TASK TO COMPLETE
Render the lines starting at the one containing "Image resolution: width=1456" and ending at the one containing "tap(33, 111)" as a Markdown table with two columns, Row for the row number and Text for the line. Leave out any blank lines.

GIVEN DATA
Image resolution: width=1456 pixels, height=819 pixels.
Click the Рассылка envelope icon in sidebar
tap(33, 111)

--

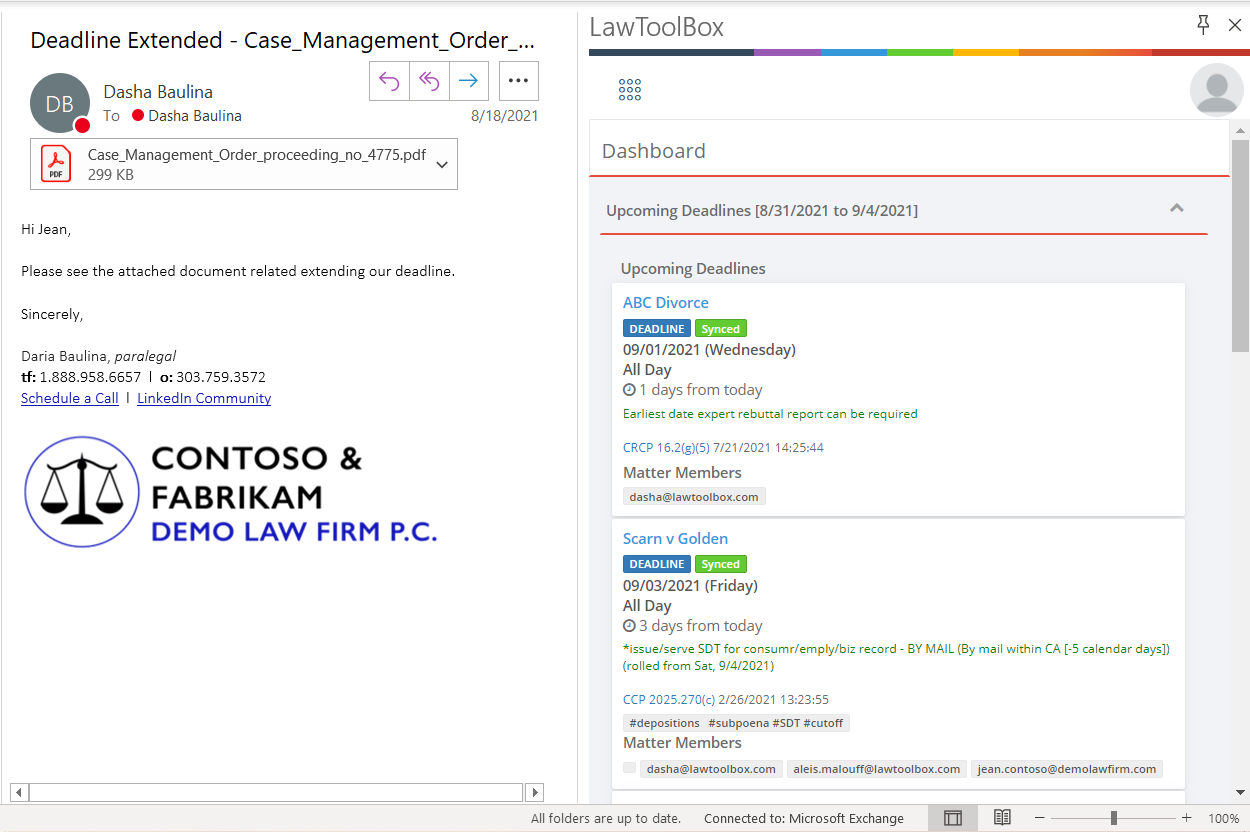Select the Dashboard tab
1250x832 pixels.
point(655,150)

CORRECT RESULT
| Row | Text |
|---|---|
| 1 | Image resolution: width=1456 pixels, height=819 pixels. |
| 2 | Click the Рассылка envelope icon in sidebar |
| 3 | tap(33, 111) |